Quagga mussel

The quagga mussel (Dreissena rostriformis, also known as Dreissena bugensis or Dreissena rostriformis bugensis) is a species (or subspecies) of freshwater mussel, an aquatic bivalve mollusk in the family Dreissenidae. It has an average life span of 3 to 5 years.[2]

Quagga mussel
One valve of Dreissena bugensis
Scientific classification
Kingdom: Animalia
Phylum: Mollusca
Class: Bivalvia
Subclass: Heterodonta
Order: Myida
Superfamily: Dreissenoidea
Family: Dreissenidae
Genus: Dreissena
Species:
D. bugensis
Binomial name
Dreissena bugensis
Synonyms

Dreissena rostriformis bugensis

It is indigenous to the Dnieper River drainage of Ukraine. The species is named after the quagga, an extinct subspecies of African zebra, possibly because, like the quagga, its stripes fade out towards the ventral side.

The quagga mussel is currently of major concern in the Great Lakes of North America as an invasive species brought by overseas shippers that use the St.
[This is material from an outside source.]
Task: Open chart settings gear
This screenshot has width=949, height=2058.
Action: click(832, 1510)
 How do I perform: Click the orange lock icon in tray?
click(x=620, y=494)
Lawrence Seaway.

Appearance

The quagga mussel shell is generally black, yellow, and/or zig-zagged. However, there is a large range of shell morphologies, including a distinct morph in Lake Erie that is pale or completely white. The shell has a rounded carina and a convex ventral side.

The quagga mussel resembles the zebra mussel, just as its namesake (quagga) resembles the zebra. The quagga mussel shell can be distinguished from the zebra mussel shell because it is paler toward the end of the hinge. It is also slightly larger than the zebra mussel, about 20 millimetres (0.8 in) wide, roughly about the size of an adult human's thumbnail.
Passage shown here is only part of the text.